In op-amp duos such as these, one member is heavily frequency-compensated to provide stability at unity gain (exemplified by the LF156, OP27, and LT1007). Meanwhile, its partner plays the role of the much faster, albeit sometimes "twitchy," decompensated sibling (the LF157, OP37, and LT1037, respectively). In each case, the decompensated member enjoys about a four to five times advantage in slew rate and gain-bandwidth product over its more stable partner. "Decomps" are therefore the obvious choice for high-speed high-gain amplifier applications.

But sometimes there's a penalty for making this selection. This is true when an application requires a variable gain that can be set over a range extending below the op amp's minimum stable closed-loop gain (GMIN = typically 5). The problem exists in simple and versatile gain-set topologies whose gain is given by G = 1 + p/[1 − p], where 0 < p < 1 (Fig. 1). While perfectly usable with unity-gain-stable op amps, these configurations won't work with their high-pressure decompensated alter egos when G < GMIN. Trying to use this type of circuit to set a decomp's gain to unity or less will result in instability or outright oscillation.

In principle, the GMIN gremlin could be exorcised with an ac-gain-limiting, or it may be driven out with a brute-force 1/GMIN input attenuator (Fig. 2). While they definitely work, these circuits are far from ideal. The rub is that they unnecessarily erode the noise and gain performance at high gain settings (by a whopping 14 dB for the circuit in Figure 2b). As a result, such circuits waste most of the benefits of using a decompensated op amp in the first place. A better solution would be to make Figure 2's input-attenuator variable instead of fixed. Then it could get out of the way when G >> GMIN.

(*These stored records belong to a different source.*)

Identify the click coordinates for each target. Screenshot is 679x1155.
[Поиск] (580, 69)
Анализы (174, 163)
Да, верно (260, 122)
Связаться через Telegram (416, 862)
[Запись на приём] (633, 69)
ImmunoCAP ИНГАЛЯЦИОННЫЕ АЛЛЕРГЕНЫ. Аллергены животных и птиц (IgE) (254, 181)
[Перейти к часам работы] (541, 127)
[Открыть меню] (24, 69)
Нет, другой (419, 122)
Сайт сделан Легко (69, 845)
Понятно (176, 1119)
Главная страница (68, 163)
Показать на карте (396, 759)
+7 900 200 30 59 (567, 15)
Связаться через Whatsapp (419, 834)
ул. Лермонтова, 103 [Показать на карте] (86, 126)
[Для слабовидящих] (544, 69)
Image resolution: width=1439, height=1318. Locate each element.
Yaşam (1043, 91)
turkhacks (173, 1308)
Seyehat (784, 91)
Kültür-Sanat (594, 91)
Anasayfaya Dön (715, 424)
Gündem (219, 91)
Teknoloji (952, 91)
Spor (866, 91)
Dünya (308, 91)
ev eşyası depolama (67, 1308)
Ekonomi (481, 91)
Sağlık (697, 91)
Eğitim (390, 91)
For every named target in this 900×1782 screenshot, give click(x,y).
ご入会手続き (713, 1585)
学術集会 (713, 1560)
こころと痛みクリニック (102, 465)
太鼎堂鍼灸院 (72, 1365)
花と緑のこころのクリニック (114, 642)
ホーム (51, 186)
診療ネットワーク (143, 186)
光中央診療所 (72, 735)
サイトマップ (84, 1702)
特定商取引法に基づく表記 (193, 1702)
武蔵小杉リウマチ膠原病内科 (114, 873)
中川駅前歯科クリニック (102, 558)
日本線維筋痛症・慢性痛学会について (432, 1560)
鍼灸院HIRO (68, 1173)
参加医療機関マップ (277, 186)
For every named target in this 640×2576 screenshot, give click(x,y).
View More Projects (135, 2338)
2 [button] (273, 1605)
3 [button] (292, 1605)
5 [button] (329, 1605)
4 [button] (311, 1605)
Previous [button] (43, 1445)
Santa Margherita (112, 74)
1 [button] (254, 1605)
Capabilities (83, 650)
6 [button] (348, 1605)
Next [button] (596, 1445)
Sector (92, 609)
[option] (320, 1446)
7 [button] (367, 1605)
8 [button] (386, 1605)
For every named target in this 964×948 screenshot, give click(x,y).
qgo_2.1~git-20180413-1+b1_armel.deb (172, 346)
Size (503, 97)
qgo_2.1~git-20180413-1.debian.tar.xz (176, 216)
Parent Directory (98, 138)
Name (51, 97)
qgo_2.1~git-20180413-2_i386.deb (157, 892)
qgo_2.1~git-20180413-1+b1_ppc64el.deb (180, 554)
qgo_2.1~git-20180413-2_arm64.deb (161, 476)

Figure 3 shows how to do this without incurring the cost of a dual potentiometer. The circuit here relies upon an idea suggested in a previous IFD (see "One Single-Section Potentiometer Sets The Gain On Two Channels," W. Stephen Woodward, Electronic Design, Feb. 5, 2001, p. 115). As described in this earlier article, grounding the pot wiper creates two mechanically linked but electrically independent variable resistors. The bottom half (pR) cooperates with R1 to form a variable input attenuator with a gain of: GI = 5p/(2 + 5p). So GI, the attenuator's gain, goes from zero to near unity, more or less, as p goes from 0 to 1.

Meanwhile, the top half of the pot, (1 − p)R, forms a variable feedback network with R2. This network sets A1's closed-loop gain as a function of p: GO = [1 + 4/(1 − p)]. Note that GO > 5 (A1's GMIN) for all values of p. Also, noise performance at high gain (G >> 1) is only 3 dB worse than it would be if there were no pR input attenuator at all.

The resulting composite gain-versus-p curve (G = GI × GO) is graphed in Figure 4. It runs from zero (at p = 0) to open loop (at p = 1). Since it's dependent on the circuit layout, feedback-capacitor C is best optimized empirically. A good place to start, however, is C = 1/(2π × GBW × R2). In this equation, GBW represents A1's gain-bandwidth product (60 MHz for the LT1037).